───── Material ─────

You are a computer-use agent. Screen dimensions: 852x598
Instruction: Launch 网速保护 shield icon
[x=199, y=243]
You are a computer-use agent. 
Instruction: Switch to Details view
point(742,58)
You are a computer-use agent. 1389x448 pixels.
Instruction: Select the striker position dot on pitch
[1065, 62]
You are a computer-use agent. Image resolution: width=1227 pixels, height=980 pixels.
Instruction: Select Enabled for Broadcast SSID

─────

- **Challenge**: Copy every line of the data above, word for word and in the same order.

- **Output for this exercise**:
You are a computer-use agent. Screen dimensions: 852x598
Instruction: Launch 网速保护 shield icon
[x=199, y=243]
You are a computer-use agent. 
Instruction: Switch to Details view
point(742,58)
You are a computer-use agent. 1389x448 pixels.
Instruction: Select the striker position dot on pitch
[1065, 62]
You are a computer-use agent. Image resolution: width=1227 pixels, height=980 pixels.
Instruction: Select Enabled for Broadcast SSID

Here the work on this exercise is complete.